Sunday, May 18, 2014
I am so tired of hearing everybody complain about how bad they have it; how hard their job is; how crappy the economy is; how America’s on the way down. It’s a joke. America's the greatest country in the history of the world, even after George Bush had his way with it for eight years, and life here is eons easier than anywhere else on the planet. America’s that guy in flip flops reading the NEW YORKER at Starbucks. Hard to feel sorry for that guy.
We live in a country that’s rich enough to support automobile gas at $5.00 per gallon and a shack in Westchester County tagged at 300K. American life in the year 2014. I was watching CNN yesterday and I heard some bozo call the Donald Sterling story “a threat to the very fabric of our nation.” Life is so unencumbered that illegal recordings of some billionaire saying “black guys” in his bedroom is enough to throw a whole society into a month-long tizzy. Americans REALLY have nothing to worry about. And the fact that this Sterling non-story registered so high is all the proof I need. Maybe I'm just as bad. I had a tantrum today because the Internet didn't work for twenty minutes.
China's about to pass America as the world’s #1 super power. Blah, blah, blah. Who’s China’s Leader? What’s his name? What type of government does China operate under? Stop it, Starbucks guy, you don’t know a thing about China. I asked Wiki Answers what form of government China had and Wiki Answers said, “I don’t know.” China’s NEVER surpassing America. But we owe them billions in debt. So? And they can outscore us on math and science all they want, and when they graduate from Chinese medical college, we’ll be waiting at the end of the stage for the top ten percent with keys to a Manhattan penthouse and a picture of Kim Kardashian in a bikini. Go ahead, China, wine and dine them and the US of A will take it from there. If you have a heart attack on vacation in Asia, you’re not red-eying to China for surgery, you’re on the next American airliner back to NYC. On second thought: who would ever vacation in Asia?
Do you know a single person who’s left America? Of course you don’t. Nobody leaves America. We have HD TV, Disney World, and Tom Coughlin. People from other countries will do ANYTHING to get into America. Betcha thousands die every year in rafts trying to sneak across the water, eaten by sharks, starved to death. To them it’s worth the risk. Name one thing you’d knowingly and willingly risk your life for, Starbucks guy. 8 million registered in Manhattan. 10 million walking the streets.
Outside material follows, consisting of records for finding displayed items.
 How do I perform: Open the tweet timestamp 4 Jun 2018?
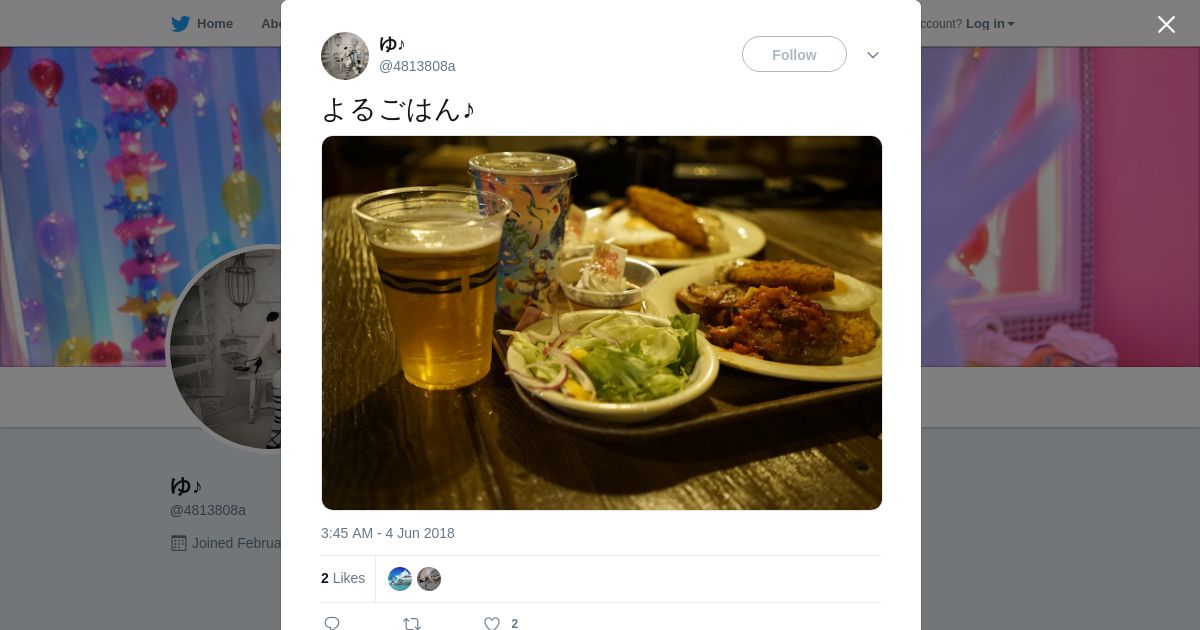388,533
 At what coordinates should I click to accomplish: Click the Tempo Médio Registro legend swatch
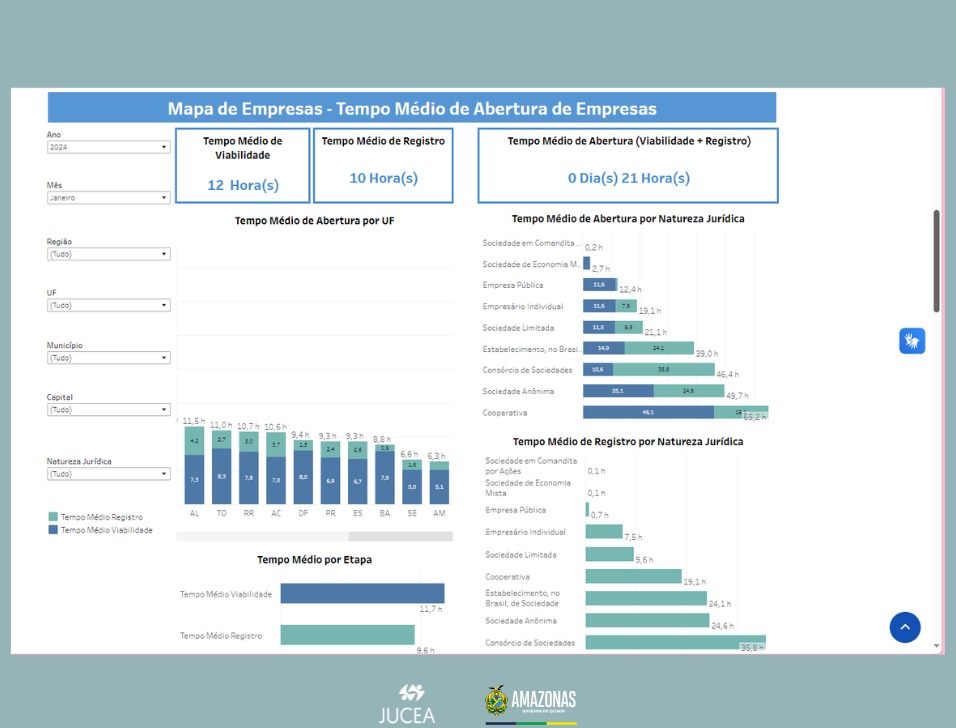53,517
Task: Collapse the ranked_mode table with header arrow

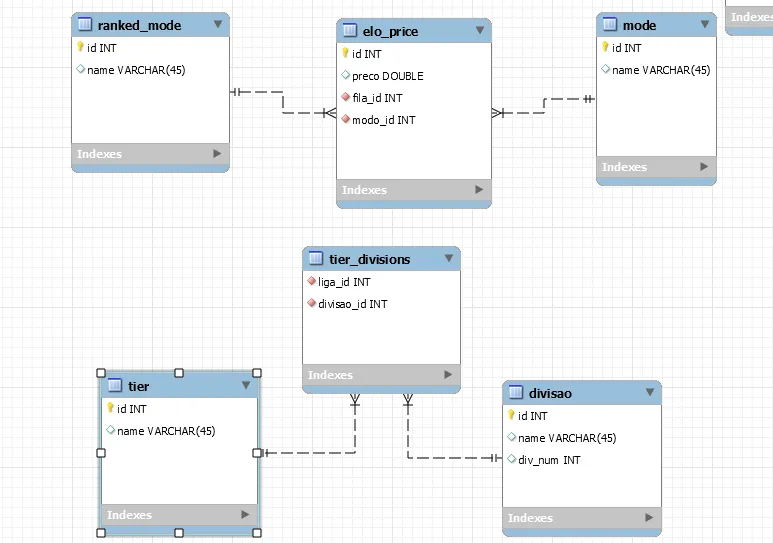Action: pos(217,24)
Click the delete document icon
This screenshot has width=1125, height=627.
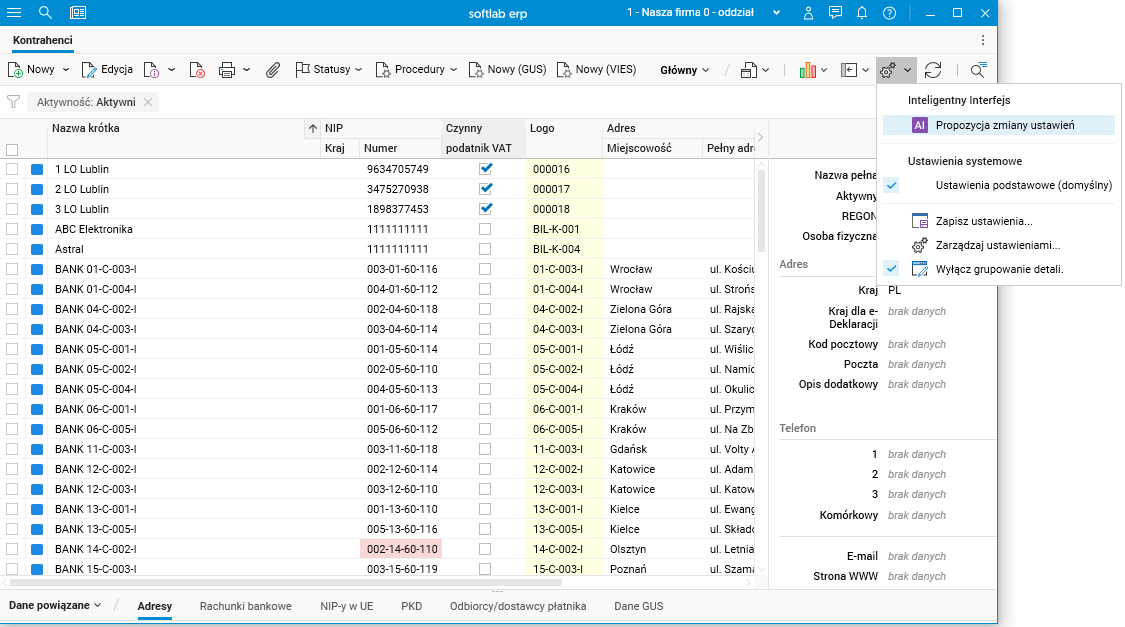(x=197, y=70)
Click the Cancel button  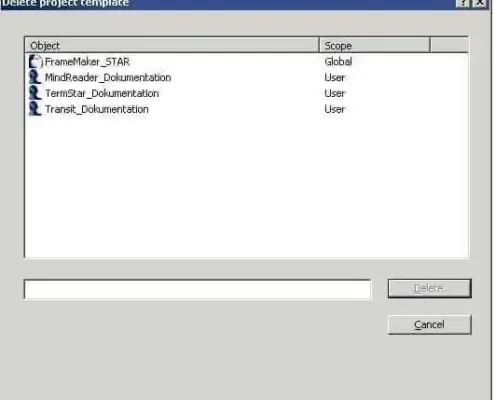[429, 324]
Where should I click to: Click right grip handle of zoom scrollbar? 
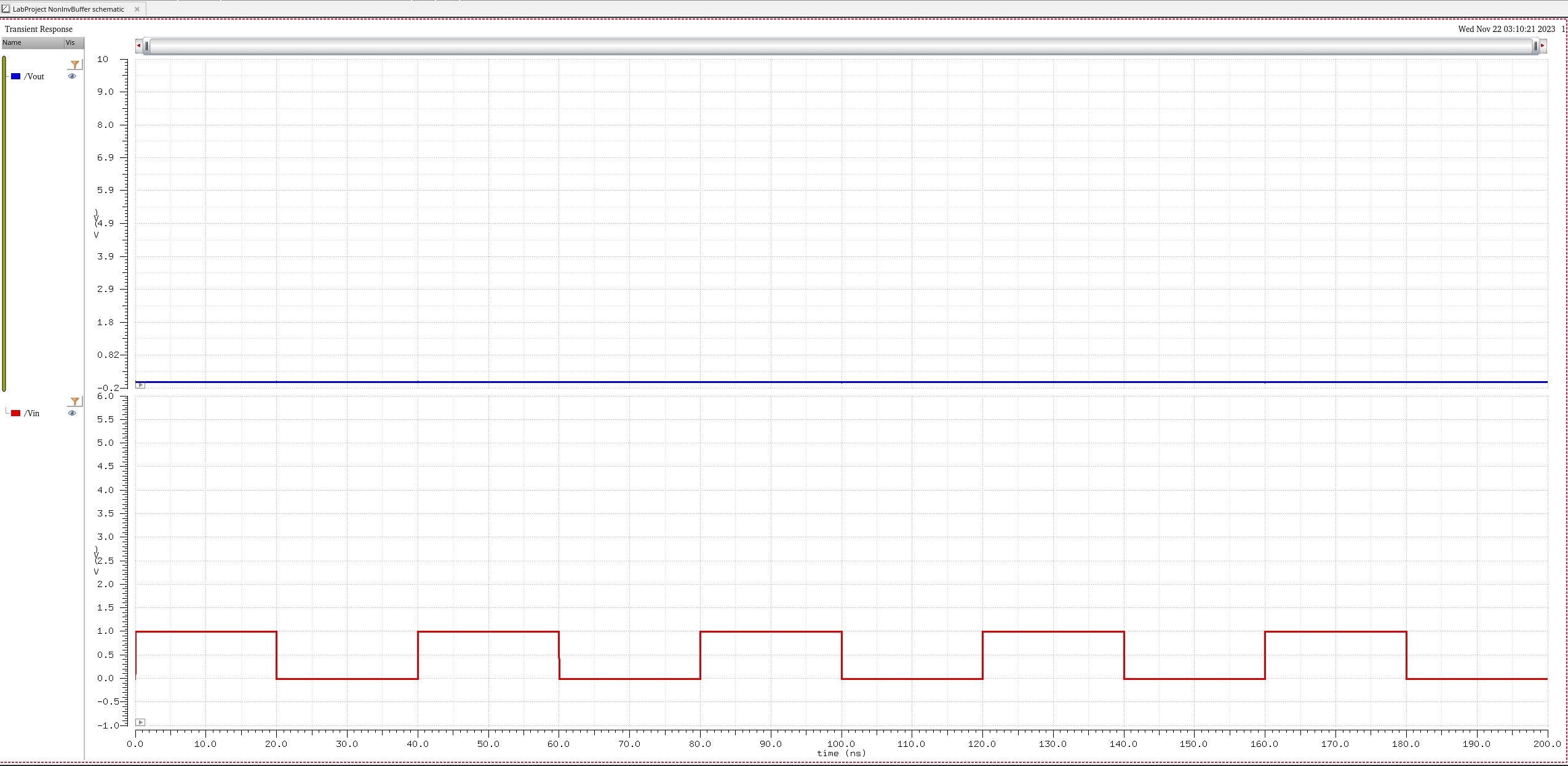click(1535, 46)
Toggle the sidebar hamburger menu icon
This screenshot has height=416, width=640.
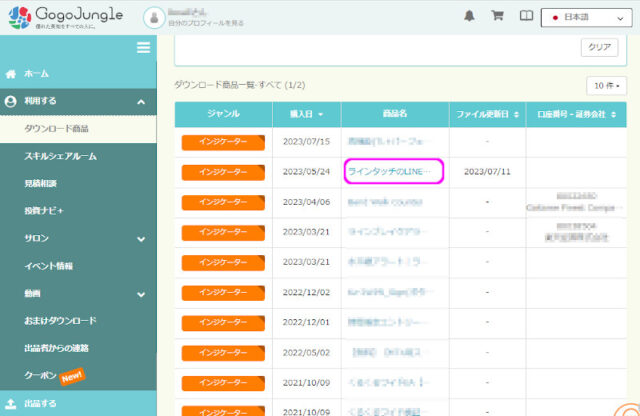click(143, 48)
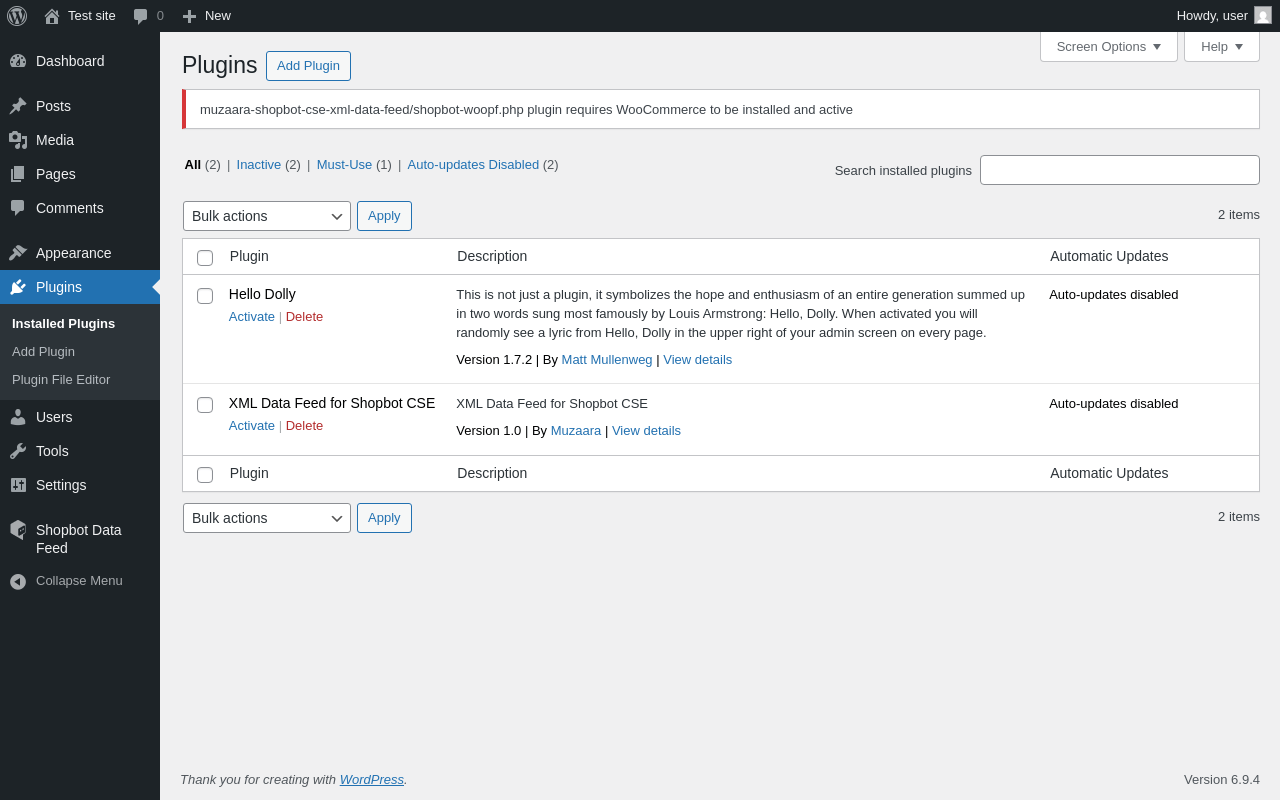Image resolution: width=1280 pixels, height=800 pixels.
Task: Activate the Hello Dolly plugin
Action: (252, 317)
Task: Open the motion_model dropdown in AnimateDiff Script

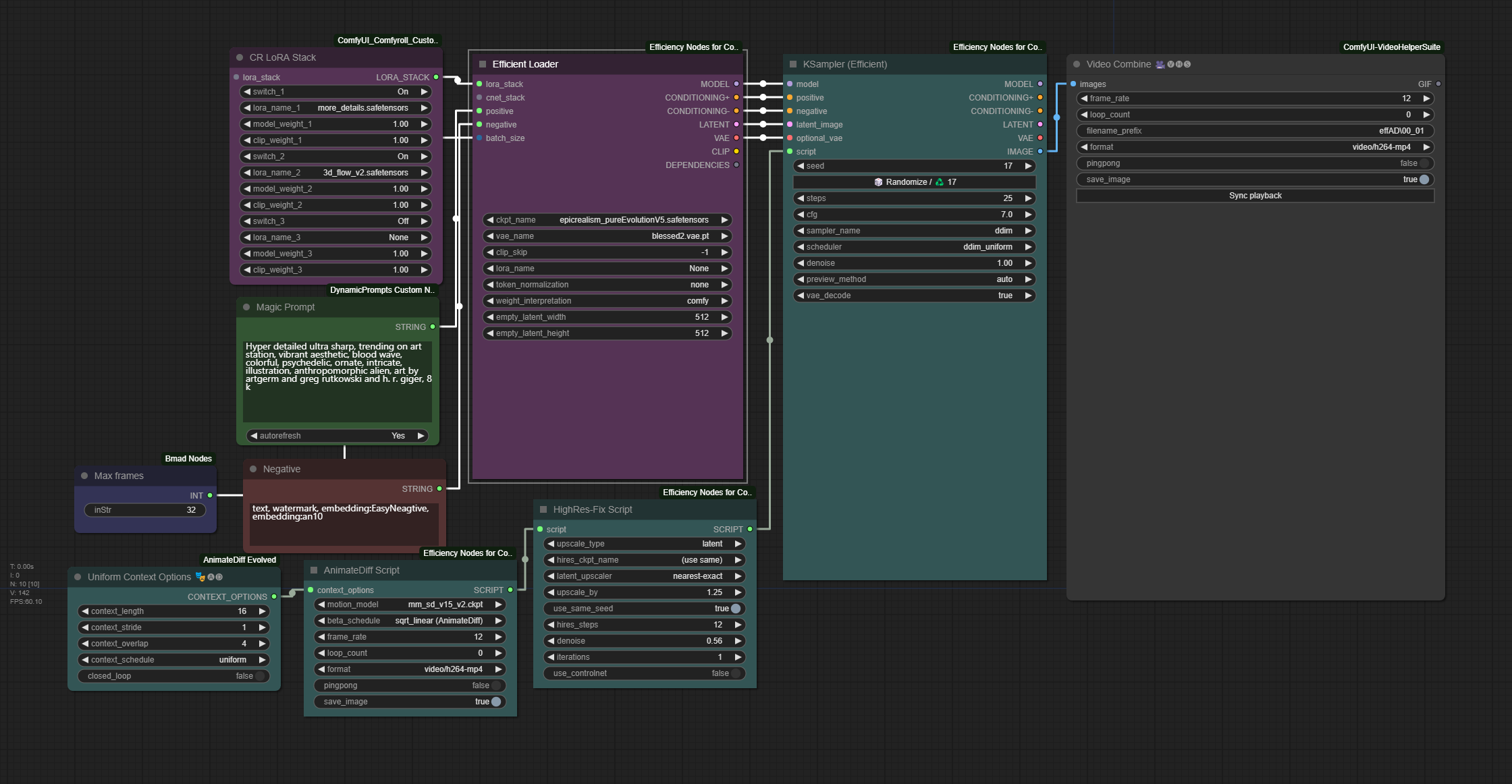Action: [410, 605]
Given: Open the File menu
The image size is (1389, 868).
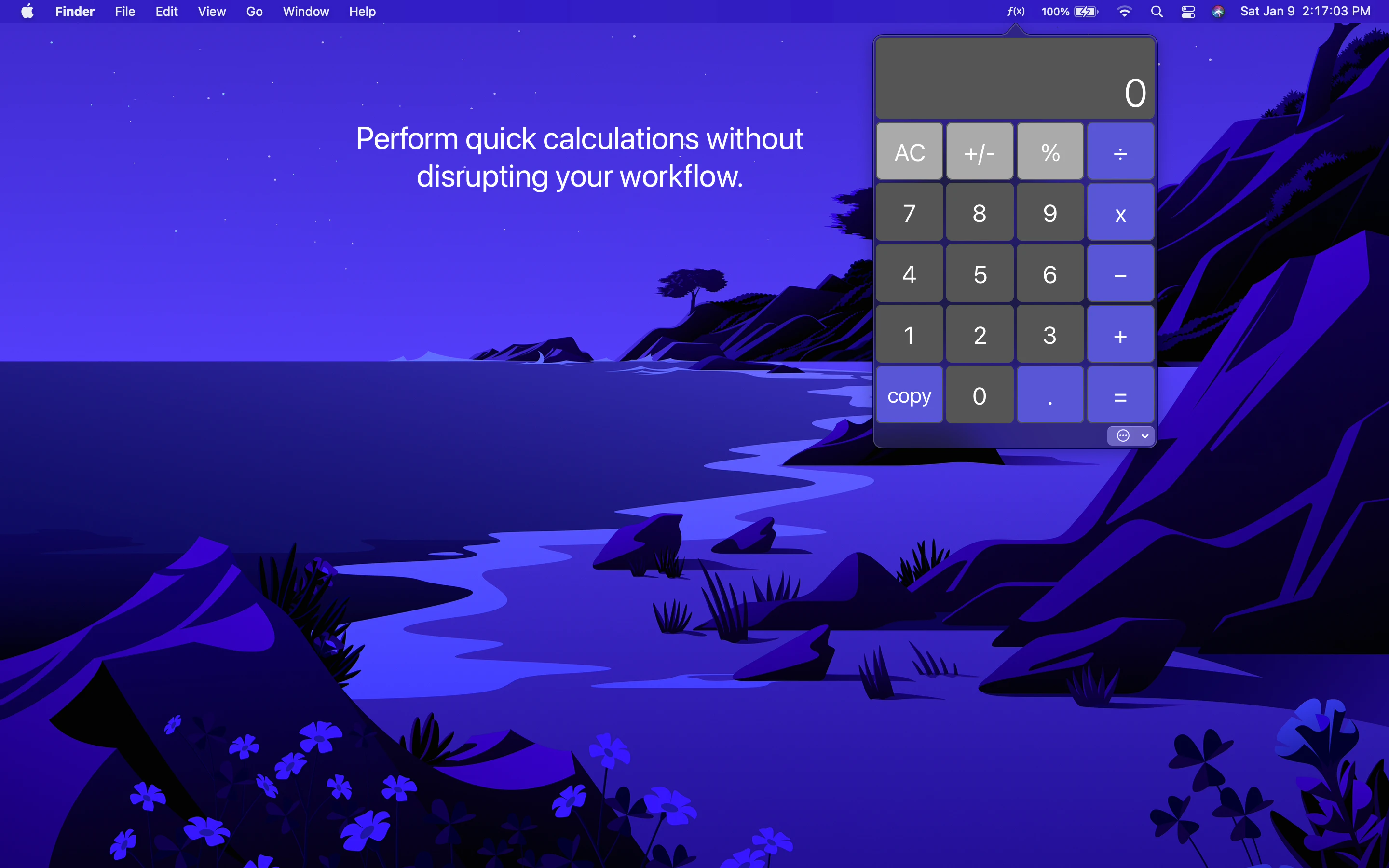Looking at the screenshot, I should coord(124,12).
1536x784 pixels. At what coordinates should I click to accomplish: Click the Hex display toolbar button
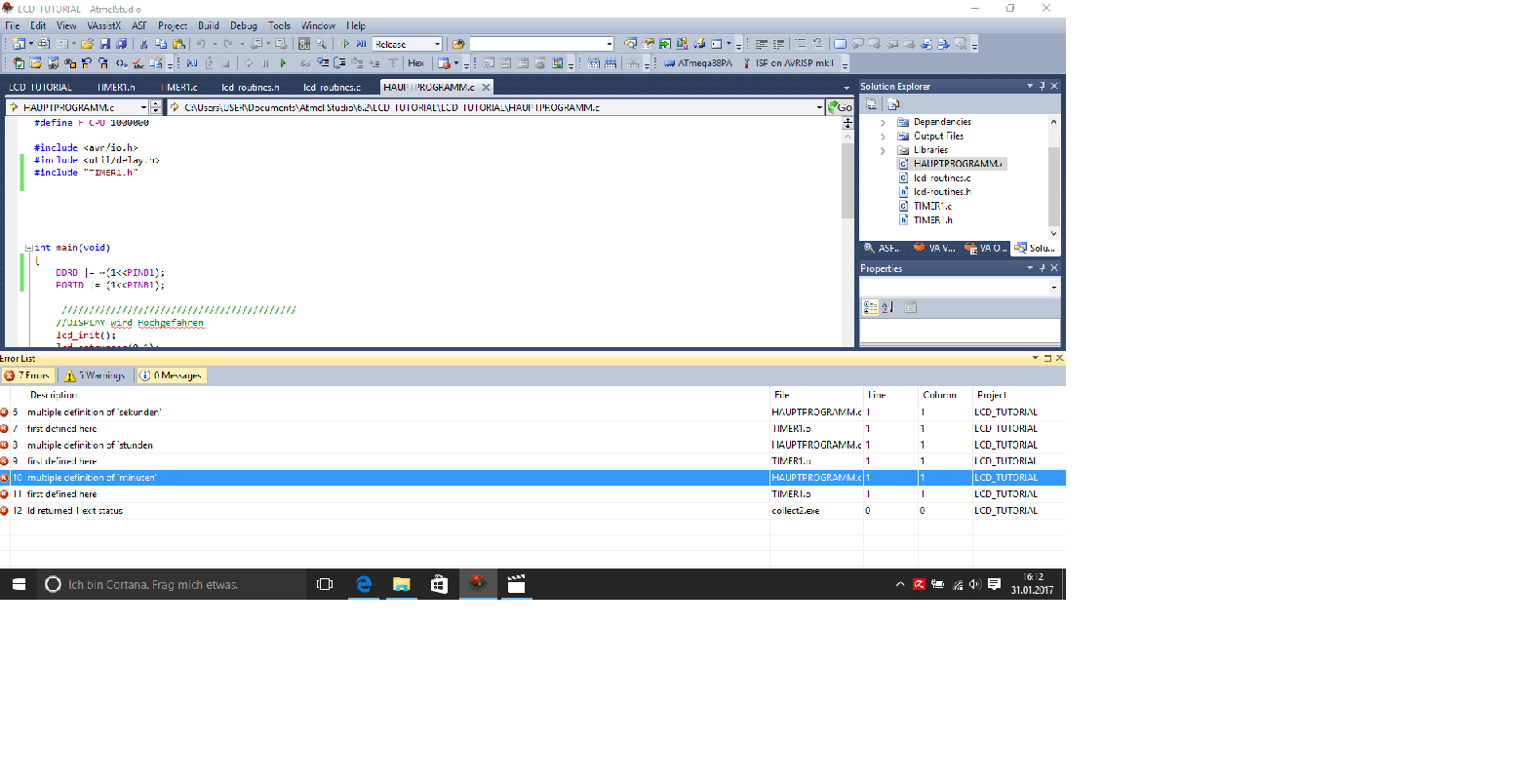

All this talk about the diminishing value of the American dollar. I don’t care about the weight of George Washington in Europe and/or Australia. If you handed me a hundred yen right now, I’d throw it in the garbage can with my used tissues and dinner scraps. Then I’d dig my bare hand through that same landfill to fetch an American quarter.
But America’s so evil, Brian, the evilest. Do you know that Wal-Mart makes their products in other countries and pays laborers twenty cents a day? Twenty cents in some South American country just saved a kid from eating flies out of a mud puddle. If you “slave labor” for Wal-Mart down there, you’re Puff Daddy, you’re part of the mighty American machine. And back here it gives some rich guy’s wife a chance to start a foundation to stop the exploitation of the third world, but it’s just an excuse to put on the Ritz. Nobody cares about third-world slave labor, same way nobody cared what Donald Sterling said to that dumb gold digger. It’s just look at me being so fake outraged. Ah, America.
Everybody in the world wants a piece of America. And I’m not trying to sound like a Toby Keith song here, but next time you complain about how the boss gives you no respect at your cubicle job, remember some guy from Cuba just got eaten by a shark trying to sneak into this country. If you’re not a total dope you can be a star in this country. The Duck Dynasty guys are millionaires. Enough said. You can get rich pedaling nothing. If you're not mentally ill or sign up for the Armed Services, you can live a dream life here.
If you get injured on the job, we’ll fix you in a jiff, then pay you a boatload of disability dough. In Brazil: you bleed to death in the ER. If, by some miracle, you get fired from your unionized job, you get free money from the government, then get to sue said employer for unfair practices, and probably win. If you get canned in Panama: you starve. Like Tony Soprano once said, “America, the only country where happiness is guaranteed in writing.”
I’m suddenly in the mood for some Starbucks.